Listings in good condition tend to get multiple offers this time of year, and buyers are putting forth their strongest submissions—cash offers, over-asking, fast closings, no contingencies, etc. But creativity is the name of the game in this year's competitive market. Buyers are inspired to win over the seller's emotional side. Here are the latest home-buying trends for beating out the competition in a swarming spring market:
While they've been around for a while, they're getting a lot more popular, being used by buyers as a last-ditch effort to win via the seller's emotional attachment to the home. Most letters talk about favorite design choices the seller incorporated, plans to raise the family and proclamations that the home is "the one" after a long and tough home search.
With so many letters delivered, buyers can't risk being disingenuous. Oversharing or being too emotional can backfire. It's best to get an idea of what type of person the seller is—emotional or data-driven—and what type of activities and hobbies they have in common before typing up or writing a letter.
If the sellers lived in the home for years and brought up their family in it, buyers can have their own kids craft letters on colorful paper with sloppy crayon-writing to tie in that connection. Or if the seller is an animal lover, buyers can talk about how the yard is a perfect place for their dog to run around. Including photos with the letter can make the process even more personal.
Letters usually tell the seller that the buyer is serious and willing to take care of the home. But some sellers may only focus on the numbers and terms. It's a toss-up, but it doesn't hurt to try.
These are a little newer, emerging after YouTube's digital push into vlogging, or video blogging. While they can come off as cheesy, they are a little more personal than handwritten letters, because sellers will feel like the potential buyer is talking directly to them.

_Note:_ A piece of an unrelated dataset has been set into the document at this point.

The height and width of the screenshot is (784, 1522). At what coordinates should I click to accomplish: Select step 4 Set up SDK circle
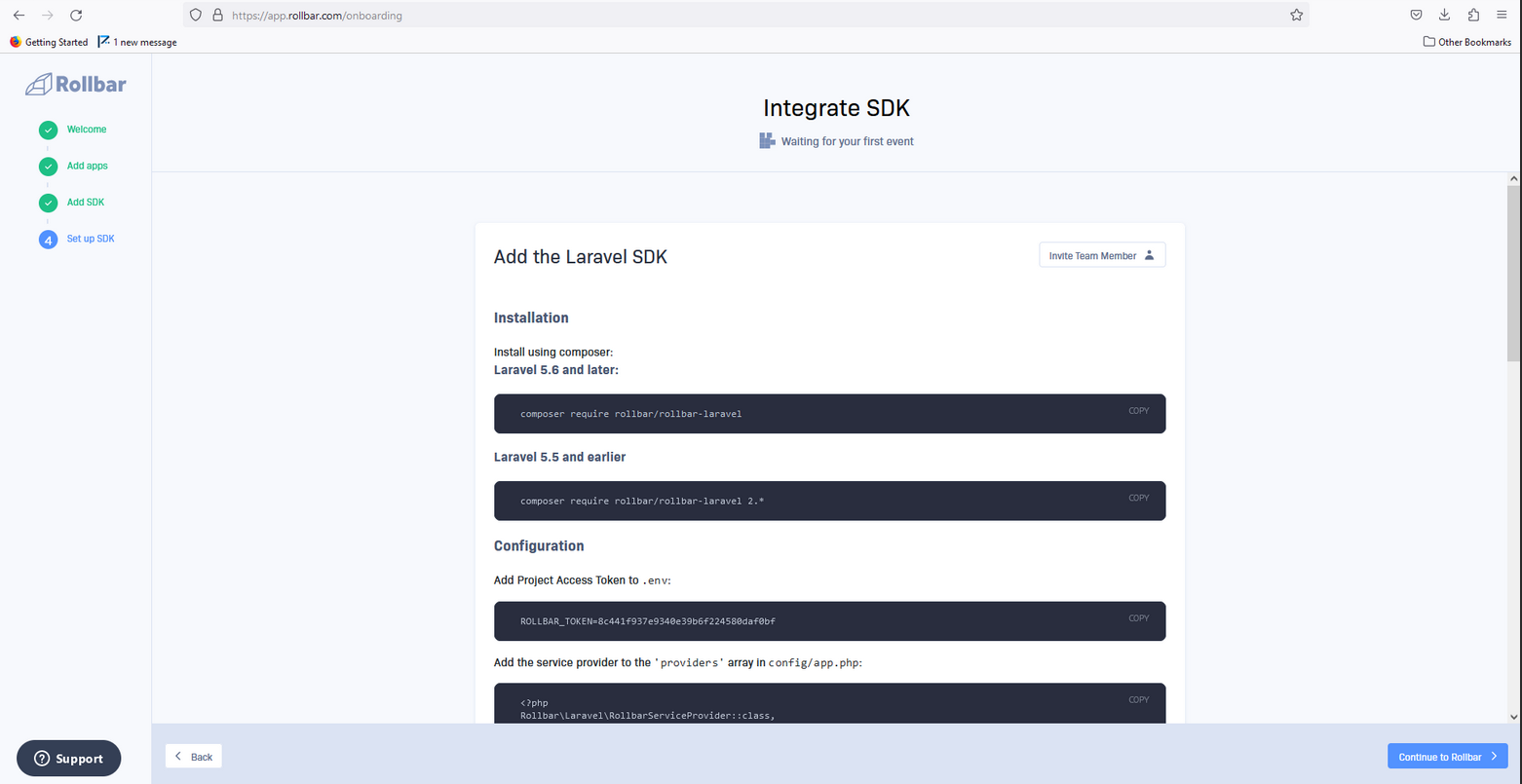pos(49,240)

And if buyers are feeling gutsy, and the seller has a more creative personality, this can be the perfect place to showcase unique talents while sharing their love for the home. Can the buyer sing? A quirky, original song about the home may just be the winning ticket. Does the buyer play the ukulele? It could be a fun twist that breaks the ice. Or maybe just a sit-down video with the buyers—talking directly into the camera to make it more conversational—is the winning choice.
According to REALTOR® Magazine, a couple recently won a bid on their dream home by making a music video to "Our House," which just so happened to be the song the sellers sang to each other when they first lit the fireplace in their home. The connection instantly won the sellers over, beating out another offer that was $20,000 over the buyers' submission.
The options are endless and it's more important than ever to stand apart from the crowd.